In this article, Ed Naughton, Director General of the Institute of Project Management and recent IPMA Vice-president, requires Professor Sebastian Green, Dean of the Faculty of Commerce and Professor of Management and Marketing at University College Cork (previously of the London Business School), about his views of strategic project management as a vehicle for competitive advantage.

Ed: What does one thing ideal Project Management is?

Prof. Green: Strategic project management is the management of those projects that are of critical importance to allow the business in general to have competitive advantage.

Ed: And what defines a competitive advantage, then?

Prof. Green: You can find three characteristics of getting a core competence. The three qualities are: it gives value to customers; it's maybe not easily imitated; it opens up new opportunities in the future.

Ed: But how can task management yield a competitive advantage?

Prof. Green: You can find two factors to project management. One element is the actual collection of the kind of projects that the company partcipates in, and secondly there is execution, the way the projects themselves are managed.

Ed: Competitive advantage - the value of choosing the projects - it is difficult to determine which projects ought to be selected!

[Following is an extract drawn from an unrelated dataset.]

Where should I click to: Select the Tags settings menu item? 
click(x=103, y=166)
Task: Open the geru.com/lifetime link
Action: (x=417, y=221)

Prof. Green: I do believe that the selection and prioritisation of tasks is something that's not been done well within-the project management literature because it is essentially been thought away through reducing it to financial analysis. The strategic imperative gives you a different way of prioritising projects as it is saying that some projects may not be as successful as others, but when they add to our expertise relative to others, then that's going to be important.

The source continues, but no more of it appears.